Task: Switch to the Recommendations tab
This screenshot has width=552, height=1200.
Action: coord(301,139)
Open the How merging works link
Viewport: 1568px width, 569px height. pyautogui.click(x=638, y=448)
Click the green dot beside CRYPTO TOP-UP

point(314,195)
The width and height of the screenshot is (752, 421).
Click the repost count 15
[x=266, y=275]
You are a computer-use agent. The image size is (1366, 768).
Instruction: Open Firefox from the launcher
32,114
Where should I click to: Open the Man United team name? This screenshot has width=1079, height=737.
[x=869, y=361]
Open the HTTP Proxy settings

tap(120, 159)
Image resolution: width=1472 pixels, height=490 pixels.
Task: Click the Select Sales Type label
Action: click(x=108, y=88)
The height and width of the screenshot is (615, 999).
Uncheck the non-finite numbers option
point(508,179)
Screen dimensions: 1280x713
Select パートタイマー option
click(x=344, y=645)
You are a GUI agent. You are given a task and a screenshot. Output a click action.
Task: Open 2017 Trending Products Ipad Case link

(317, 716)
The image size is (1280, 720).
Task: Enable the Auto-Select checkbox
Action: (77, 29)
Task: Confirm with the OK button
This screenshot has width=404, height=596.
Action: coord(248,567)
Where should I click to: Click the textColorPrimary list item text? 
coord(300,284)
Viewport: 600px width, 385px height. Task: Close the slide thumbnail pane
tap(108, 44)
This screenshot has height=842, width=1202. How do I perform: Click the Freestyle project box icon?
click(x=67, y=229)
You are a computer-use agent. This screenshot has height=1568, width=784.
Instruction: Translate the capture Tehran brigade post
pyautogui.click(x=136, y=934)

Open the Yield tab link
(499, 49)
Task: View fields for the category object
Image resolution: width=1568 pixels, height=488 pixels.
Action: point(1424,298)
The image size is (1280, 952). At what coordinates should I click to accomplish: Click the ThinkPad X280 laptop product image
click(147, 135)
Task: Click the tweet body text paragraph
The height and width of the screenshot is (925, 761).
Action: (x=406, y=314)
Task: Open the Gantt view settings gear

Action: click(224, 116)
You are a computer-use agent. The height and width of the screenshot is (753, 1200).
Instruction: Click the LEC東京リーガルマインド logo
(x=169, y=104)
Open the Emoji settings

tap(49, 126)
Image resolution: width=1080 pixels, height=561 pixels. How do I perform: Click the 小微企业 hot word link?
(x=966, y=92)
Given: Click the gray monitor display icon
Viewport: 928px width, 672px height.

* [WORK ORDER]:
Your answer must consist of every line from the listing that holds the string "agent".

* [ANSWER AREA]:
You are a computer-use agent. The image size is (1366, 768).
You are a GUI agent. You are given a task and a screenshot. Output a click action.
You are a computer-use agent. This screenshot has height=1568, width=784.
You are a computer-use agent. The height and width of the screenshot is (753, 1200).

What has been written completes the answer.